↓
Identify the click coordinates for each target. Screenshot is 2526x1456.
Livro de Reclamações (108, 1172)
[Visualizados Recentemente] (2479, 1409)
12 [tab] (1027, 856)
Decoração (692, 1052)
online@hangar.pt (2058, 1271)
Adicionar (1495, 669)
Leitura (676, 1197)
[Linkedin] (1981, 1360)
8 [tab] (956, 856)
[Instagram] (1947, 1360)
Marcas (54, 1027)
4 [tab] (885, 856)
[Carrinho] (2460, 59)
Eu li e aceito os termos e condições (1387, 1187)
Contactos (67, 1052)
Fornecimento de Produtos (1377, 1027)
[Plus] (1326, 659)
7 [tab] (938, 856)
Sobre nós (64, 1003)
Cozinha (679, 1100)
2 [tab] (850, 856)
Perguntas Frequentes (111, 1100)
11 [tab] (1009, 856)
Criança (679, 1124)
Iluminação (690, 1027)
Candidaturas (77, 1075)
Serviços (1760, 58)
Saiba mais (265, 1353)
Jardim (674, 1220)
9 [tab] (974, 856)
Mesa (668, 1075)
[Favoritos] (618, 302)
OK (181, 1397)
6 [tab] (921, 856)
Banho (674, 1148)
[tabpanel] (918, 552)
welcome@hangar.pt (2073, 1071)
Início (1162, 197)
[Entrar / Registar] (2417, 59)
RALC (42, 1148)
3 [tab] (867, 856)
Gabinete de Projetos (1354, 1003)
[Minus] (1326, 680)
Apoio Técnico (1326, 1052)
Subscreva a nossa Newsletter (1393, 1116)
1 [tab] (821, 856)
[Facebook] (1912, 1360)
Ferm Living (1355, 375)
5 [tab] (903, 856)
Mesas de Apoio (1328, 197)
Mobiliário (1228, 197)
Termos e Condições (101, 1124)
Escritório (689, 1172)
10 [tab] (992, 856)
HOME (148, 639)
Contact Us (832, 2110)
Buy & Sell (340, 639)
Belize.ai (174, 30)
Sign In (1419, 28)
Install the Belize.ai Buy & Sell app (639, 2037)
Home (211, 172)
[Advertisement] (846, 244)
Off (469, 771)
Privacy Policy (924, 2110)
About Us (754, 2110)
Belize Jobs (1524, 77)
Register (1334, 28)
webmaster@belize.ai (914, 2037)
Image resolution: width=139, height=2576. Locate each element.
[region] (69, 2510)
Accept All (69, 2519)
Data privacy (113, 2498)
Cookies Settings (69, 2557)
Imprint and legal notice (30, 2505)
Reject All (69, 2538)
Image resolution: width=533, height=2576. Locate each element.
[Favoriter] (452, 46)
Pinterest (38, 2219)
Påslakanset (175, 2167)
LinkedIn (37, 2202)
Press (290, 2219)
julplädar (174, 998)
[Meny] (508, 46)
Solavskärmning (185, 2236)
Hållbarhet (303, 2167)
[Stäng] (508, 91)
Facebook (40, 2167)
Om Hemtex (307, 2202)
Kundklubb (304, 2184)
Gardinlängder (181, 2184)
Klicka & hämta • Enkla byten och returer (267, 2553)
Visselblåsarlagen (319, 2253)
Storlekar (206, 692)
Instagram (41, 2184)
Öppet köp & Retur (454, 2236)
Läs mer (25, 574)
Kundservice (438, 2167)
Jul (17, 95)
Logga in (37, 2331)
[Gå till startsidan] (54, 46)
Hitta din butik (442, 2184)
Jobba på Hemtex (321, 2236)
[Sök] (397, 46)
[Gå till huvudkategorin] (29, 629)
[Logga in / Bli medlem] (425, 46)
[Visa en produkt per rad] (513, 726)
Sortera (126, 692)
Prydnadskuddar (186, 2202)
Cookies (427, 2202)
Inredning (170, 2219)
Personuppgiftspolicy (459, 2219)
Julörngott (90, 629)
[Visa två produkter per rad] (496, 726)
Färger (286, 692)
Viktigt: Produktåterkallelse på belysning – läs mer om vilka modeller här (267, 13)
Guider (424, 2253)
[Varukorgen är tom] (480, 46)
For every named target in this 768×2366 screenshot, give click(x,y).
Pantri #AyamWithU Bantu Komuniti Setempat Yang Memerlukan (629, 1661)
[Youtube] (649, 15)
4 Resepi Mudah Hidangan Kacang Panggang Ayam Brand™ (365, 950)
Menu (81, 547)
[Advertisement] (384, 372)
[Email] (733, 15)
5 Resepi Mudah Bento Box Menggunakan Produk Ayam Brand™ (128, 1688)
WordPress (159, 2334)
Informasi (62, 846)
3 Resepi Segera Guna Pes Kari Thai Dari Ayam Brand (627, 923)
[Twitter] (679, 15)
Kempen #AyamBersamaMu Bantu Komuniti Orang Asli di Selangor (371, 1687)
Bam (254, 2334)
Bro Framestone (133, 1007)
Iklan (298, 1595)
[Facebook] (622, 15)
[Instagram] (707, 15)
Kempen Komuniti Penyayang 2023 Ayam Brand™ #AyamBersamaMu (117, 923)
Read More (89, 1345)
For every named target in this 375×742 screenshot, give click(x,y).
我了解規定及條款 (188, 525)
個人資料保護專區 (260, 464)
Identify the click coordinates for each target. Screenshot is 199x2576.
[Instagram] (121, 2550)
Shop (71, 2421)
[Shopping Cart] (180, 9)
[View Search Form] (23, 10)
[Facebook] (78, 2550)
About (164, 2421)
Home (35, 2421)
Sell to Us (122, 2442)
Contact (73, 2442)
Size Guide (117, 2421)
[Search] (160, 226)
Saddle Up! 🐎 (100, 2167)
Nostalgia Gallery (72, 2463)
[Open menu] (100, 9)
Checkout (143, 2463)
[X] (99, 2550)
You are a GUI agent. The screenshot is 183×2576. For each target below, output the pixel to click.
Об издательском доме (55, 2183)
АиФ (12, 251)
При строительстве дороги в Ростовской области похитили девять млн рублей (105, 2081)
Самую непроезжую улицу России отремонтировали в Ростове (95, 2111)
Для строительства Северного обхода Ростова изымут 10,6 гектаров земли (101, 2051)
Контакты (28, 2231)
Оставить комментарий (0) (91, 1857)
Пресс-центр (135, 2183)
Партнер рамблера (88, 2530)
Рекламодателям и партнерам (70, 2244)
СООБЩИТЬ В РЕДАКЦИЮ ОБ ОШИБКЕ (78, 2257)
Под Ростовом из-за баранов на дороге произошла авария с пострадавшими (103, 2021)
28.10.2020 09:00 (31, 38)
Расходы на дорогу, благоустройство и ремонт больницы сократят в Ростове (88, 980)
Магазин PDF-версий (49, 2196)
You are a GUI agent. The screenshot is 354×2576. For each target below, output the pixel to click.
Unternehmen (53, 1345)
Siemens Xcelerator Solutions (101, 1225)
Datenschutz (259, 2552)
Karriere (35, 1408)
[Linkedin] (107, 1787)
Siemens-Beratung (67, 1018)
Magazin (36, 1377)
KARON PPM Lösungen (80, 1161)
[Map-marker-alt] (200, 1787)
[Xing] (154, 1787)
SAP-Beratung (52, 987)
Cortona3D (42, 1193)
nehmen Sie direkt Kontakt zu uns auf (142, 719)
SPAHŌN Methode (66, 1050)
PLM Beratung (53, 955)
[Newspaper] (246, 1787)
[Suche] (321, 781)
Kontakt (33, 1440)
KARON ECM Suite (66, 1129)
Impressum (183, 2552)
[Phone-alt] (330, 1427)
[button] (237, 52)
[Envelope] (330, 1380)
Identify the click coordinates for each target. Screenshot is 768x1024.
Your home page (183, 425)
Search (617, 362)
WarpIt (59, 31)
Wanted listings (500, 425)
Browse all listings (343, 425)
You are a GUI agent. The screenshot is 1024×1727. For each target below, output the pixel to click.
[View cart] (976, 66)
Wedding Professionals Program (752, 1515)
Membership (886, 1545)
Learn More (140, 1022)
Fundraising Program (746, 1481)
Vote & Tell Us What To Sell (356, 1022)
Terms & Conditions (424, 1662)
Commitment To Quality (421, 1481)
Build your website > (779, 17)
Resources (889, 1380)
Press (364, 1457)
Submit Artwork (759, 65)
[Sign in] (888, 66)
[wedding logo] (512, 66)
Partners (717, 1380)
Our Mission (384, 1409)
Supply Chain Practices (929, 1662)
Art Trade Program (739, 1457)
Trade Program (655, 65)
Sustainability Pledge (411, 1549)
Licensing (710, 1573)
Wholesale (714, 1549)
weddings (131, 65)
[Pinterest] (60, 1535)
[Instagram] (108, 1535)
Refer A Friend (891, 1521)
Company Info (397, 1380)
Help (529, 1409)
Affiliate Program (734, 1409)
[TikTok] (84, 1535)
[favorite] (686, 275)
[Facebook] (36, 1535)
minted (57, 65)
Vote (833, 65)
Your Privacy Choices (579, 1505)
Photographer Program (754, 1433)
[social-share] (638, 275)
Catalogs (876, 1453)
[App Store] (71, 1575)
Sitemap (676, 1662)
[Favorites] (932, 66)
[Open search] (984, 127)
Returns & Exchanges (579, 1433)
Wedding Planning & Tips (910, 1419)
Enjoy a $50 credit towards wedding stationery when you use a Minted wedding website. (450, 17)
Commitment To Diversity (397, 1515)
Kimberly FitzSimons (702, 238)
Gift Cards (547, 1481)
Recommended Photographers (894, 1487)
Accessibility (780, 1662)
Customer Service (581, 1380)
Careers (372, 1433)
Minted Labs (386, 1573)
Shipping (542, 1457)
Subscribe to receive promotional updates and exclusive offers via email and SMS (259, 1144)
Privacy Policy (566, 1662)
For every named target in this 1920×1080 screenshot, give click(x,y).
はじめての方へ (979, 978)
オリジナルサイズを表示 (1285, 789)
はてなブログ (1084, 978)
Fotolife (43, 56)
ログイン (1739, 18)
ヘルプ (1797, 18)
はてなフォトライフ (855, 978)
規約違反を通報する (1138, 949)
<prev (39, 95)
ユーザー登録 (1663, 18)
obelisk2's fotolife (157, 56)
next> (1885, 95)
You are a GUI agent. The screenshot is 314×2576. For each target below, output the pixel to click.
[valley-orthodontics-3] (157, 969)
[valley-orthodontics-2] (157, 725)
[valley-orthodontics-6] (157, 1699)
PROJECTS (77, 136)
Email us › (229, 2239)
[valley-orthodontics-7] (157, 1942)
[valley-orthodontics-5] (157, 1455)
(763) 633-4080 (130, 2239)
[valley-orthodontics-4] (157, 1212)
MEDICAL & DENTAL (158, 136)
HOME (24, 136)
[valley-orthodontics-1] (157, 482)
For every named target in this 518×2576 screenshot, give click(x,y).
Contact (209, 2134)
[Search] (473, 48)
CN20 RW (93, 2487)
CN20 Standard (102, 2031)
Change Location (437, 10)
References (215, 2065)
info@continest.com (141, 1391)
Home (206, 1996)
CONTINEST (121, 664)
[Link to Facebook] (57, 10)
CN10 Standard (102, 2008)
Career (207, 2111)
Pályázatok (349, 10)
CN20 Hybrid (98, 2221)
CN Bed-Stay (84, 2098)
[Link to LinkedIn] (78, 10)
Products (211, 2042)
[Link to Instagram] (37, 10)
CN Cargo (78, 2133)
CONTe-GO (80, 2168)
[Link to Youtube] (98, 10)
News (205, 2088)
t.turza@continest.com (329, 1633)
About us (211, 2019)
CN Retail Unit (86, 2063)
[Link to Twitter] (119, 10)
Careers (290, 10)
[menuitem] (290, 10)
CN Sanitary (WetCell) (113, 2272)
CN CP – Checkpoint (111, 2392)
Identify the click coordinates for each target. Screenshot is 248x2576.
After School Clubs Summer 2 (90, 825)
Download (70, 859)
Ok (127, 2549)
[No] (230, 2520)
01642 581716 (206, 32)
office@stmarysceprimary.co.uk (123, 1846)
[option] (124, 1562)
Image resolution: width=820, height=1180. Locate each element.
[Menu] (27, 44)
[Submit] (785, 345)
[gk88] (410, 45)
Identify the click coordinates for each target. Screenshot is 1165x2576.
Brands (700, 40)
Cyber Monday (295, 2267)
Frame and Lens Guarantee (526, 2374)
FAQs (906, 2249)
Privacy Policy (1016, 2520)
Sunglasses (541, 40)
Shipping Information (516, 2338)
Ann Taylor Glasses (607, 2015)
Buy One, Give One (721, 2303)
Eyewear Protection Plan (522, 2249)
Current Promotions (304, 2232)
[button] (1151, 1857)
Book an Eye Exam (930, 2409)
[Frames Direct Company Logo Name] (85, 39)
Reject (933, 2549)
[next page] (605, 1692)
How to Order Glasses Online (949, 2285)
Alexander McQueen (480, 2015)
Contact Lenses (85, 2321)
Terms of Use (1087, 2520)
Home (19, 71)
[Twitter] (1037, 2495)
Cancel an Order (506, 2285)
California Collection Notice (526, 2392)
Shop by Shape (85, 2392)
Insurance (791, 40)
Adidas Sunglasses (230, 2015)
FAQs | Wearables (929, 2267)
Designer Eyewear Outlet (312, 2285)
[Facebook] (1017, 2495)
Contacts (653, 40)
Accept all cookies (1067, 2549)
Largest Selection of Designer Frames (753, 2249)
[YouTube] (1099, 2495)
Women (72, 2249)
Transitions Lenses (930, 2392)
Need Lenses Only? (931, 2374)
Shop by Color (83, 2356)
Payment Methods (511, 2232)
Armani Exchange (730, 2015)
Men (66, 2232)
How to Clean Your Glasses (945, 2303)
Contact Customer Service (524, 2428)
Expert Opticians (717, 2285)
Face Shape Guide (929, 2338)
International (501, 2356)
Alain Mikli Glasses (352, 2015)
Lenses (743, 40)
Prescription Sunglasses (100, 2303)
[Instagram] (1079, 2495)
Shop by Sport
↑
- [ACTION ITEM]: Copy verbatim, from the listing above, each line from the one containing "Wedding Professionals Program (752, 1515)" down to the one containing "Subscribe to receive", inclusive.

- [ANSWER TO THIS TASK]:
Wedding Professionals Program (752, 1515)
Membership (886, 1545)
Learn More (140, 1022)
Fundraising Program (746, 1481)
Vote & Tell Us What To Sell (356, 1022)
Terms & Conditions (424, 1662)
Commitment To Quality (421, 1481)
Build your website > (779, 17)
Resources (889, 1380)
Press (364, 1457)
Submit Artwork (759, 65)
[Sign in] (888, 66)
[wedding logo] (512, 66)
Partners (717, 1380)
Our Mission (384, 1409)
Supply Chain Practices (929, 1662)
Art Trade Program (739, 1457)
Trade Program (655, 65)
Sustainability Pledge (411, 1549)
Licensing (710, 1573)
Wholesale (714, 1549)
weddings (131, 65)
[Pinterest] (60, 1535)
[Instagram] (108, 1535)
Refer A Friend (891, 1521)
Company Info (397, 1380)
Help (529, 1409)
Affiliate Program (734, 1409)
[TikTok] (84, 1535)
[favorite] (686, 275)
[Facebook] (36, 1535)
minted (57, 65)
Vote (833, 65)
Your Privacy Choices (579, 1505)
Photographer Program (754, 1433)
[social-share] (638, 275)
Catalogs (876, 1453)
[App Store] (71, 1575)
Sitemap (676, 1662)
[Favorites] (932, 66)
[Open search] (984, 127)
Returns & Exchanges (579, 1433)
Wedding Planning & Tips (910, 1419)
Enjoy a $50 credit towards wedding stationery when you use a Minted wedding website. (450, 17)
Commitment To Diversity (397, 1515)
Kimberly FitzSimons (702, 238)
Gift Cards (547, 1481)
Recommended Photographers (894, 1487)
Accessibility (780, 1662)
Customer Service (581, 1380)
Careers (372, 1433)
Minted Labs (386, 1573)
Shipping (542, 1457)
Subscribe to receive promotional updates and exclusive offers via email and SMS (259, 1144)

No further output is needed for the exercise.